On World AIDS Day, the international community celebrated the dramatic progress that has been made in fighting the global HIV/AIDS pandemic. As a direct result of increased availability of HIV testing, counseling, and treatment, new HIV infections around the world dropped 33% between 2001 and 2012, and AIDS-related deaths have dropped 30% since 2005.
But the problem remains staggering. Some 35 million people are living with HIV/AIDS. It is the leading cause of death of women of reproductive age worldwide.
Every minute, a young woman becomes newly infected with HIV, and the vast majority of HIV infections are sexually transmitted. Women need reproductive health programs to be integrated with HIV/AIDS services, and vice-versa, for improved efficiency and effectiveness in preventing AIDS infection and unplanned pregnancy and improving maternal and child health.

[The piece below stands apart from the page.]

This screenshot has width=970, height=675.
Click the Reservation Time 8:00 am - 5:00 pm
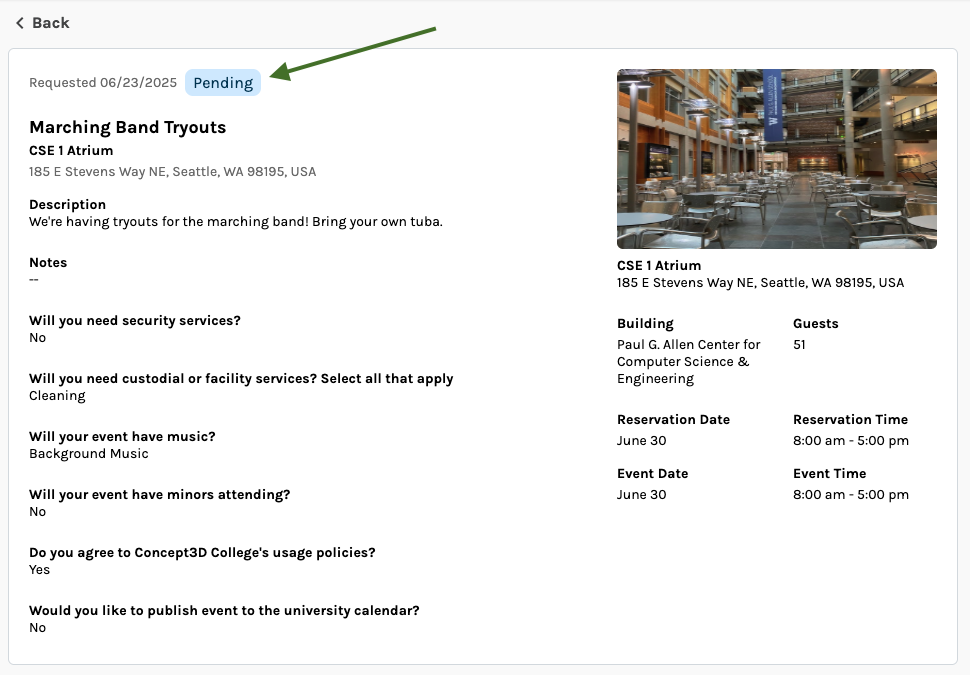pyautogui.click(x=850, y=440)
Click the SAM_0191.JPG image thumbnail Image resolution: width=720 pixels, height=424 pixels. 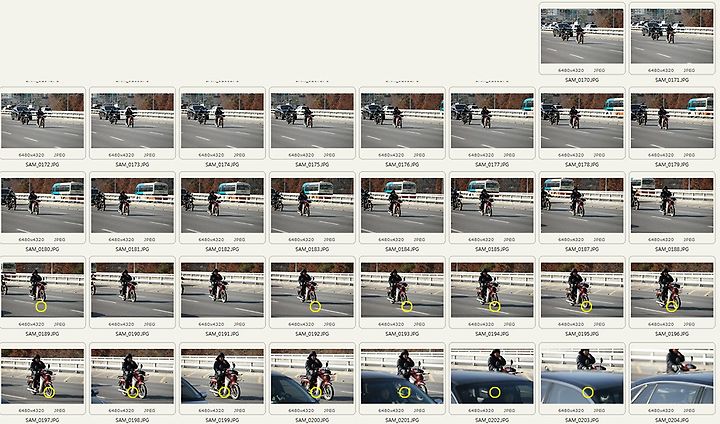coord(222,290)
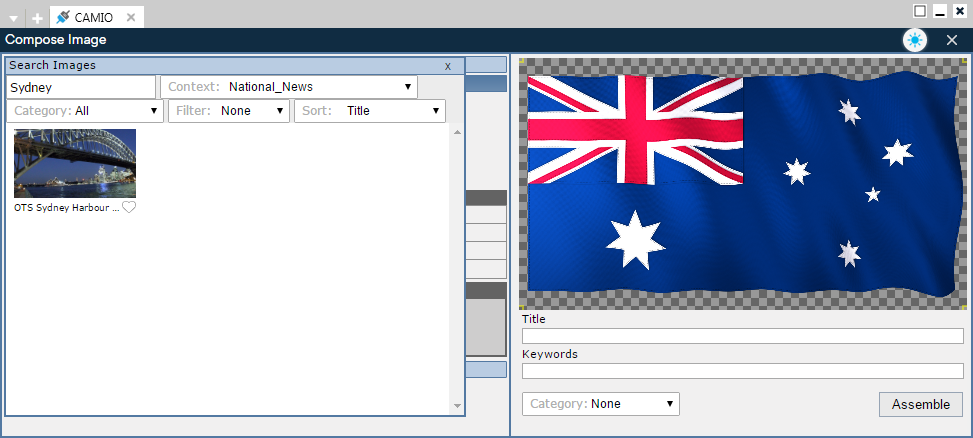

The United States, through PEPFAR – the President’s Emergency Plan for AIDS Relief, which principally operates in sub-Saharan Africa – has made an unprecedented commitment to helping create an AIDS Free Generation. Even though PEPFAR advocates a commitment to integrated services, PEPFAR funds cannot be used to purchase family planning commodities, nor are family planning services provided at PEPFAR sites, meaning that women cannot access a full range of contraceptives at the same site where they receive HIV/AIDS testing, counseling, or treatment. Moreover, continued U.S.-funding preferences for abstinence-based programs undermine comprehensive HIV-prevention services, including the provision of condoms.
This failure costs lives. The face of HIV in sub-Saharan Africa, the epicenter of this epidemic, is a woman. Women in this region ages 15-24 are as much as 8 times more likely than men to be HIV positive.
Integrating HIV/AIDS programs with family planning services will help women with HIV plan or prevent pregnancy, address stigma by mainstreaming service provision, and improve quality of care.